Eccoci nuovamente in azione per la ripresa delle rassegne artistiche, vedi queste giornate londinesi, che riavviano il calendario come da tradizionale ciclo annuale.
La crisi economica ha eroso molto di questa giostra, da cui tanti sono usciti e che sempre più gira vorticosa su se stessa, incurante del mondo circostante.
Alcune fratture sono indelebilmente impresse nel carosello, sempre più sbiadito e monotono. Come già era successo nelle precedenti cadute economiche anche per questa si ha un’ulteriore sensazione, su ciò che rimane, di noia e di vacuo.

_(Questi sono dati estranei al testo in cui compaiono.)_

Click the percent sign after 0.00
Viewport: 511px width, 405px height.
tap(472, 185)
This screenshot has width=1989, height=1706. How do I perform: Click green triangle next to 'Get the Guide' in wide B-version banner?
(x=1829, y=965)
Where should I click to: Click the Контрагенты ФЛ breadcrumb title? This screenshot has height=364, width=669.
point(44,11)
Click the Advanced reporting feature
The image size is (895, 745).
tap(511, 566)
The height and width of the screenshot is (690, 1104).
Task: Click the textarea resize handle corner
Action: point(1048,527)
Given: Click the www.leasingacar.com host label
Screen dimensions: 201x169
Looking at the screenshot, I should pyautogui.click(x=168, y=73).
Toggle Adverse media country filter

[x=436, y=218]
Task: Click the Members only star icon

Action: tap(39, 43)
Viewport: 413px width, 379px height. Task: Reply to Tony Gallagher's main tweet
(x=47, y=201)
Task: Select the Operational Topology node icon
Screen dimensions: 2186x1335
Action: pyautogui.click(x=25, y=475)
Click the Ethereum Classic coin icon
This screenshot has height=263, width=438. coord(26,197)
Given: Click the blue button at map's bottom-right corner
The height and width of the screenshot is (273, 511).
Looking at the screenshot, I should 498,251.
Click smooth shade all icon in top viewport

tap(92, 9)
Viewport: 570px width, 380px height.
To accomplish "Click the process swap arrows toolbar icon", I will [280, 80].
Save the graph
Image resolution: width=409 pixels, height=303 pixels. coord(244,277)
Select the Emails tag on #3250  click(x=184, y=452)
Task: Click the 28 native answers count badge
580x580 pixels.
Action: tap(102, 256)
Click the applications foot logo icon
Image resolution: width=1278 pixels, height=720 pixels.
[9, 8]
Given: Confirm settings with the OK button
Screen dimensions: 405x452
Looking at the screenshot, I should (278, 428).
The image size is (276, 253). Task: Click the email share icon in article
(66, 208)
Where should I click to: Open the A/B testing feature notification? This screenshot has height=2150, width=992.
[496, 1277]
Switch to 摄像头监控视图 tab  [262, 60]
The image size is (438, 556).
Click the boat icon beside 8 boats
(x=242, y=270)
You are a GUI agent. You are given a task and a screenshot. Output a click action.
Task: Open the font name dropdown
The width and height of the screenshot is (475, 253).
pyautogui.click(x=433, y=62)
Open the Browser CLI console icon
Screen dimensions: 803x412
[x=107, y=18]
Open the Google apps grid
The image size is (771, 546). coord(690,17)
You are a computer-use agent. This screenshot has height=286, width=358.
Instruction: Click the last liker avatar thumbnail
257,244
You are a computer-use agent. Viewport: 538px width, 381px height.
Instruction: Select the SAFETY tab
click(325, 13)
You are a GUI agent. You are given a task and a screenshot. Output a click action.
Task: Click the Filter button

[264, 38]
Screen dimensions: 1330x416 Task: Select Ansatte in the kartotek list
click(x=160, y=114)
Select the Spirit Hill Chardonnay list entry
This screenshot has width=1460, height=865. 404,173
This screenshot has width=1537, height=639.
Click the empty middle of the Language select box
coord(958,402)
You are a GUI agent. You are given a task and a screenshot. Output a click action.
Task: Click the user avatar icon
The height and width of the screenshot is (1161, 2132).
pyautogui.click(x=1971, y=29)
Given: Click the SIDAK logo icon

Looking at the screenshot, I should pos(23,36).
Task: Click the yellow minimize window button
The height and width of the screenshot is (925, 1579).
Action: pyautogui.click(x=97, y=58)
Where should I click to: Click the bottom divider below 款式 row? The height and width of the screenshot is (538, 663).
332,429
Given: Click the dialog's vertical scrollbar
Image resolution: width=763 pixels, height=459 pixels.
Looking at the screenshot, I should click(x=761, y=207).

Guardando indietro, in questi ultimi anni, non si hanno memorie di vere opere d’arte ma di tanti manufatti, spesso inutili e con presuntuose aspettative, privi di particolare fascino. Anche nelle recenti fiere sempre più lo sguardo corre al passato lontano anziché a quello prossimo, segnale di una certa incapacità degli artisti odierni, o di quelli che si presuppone, essere indicati come tali, di scarsa capacità “artistica”.
Forse le strategie di globalizzazione del mercato dell’arte contemporanea non hanno saputo dare spazio alla vasta creatività, che nascosta spesso capita di incrociare, favorendo invece una massificazione di gusto oramai tipica di tanti prodotti di “consumo culturale” quali la moda, musica o cinema.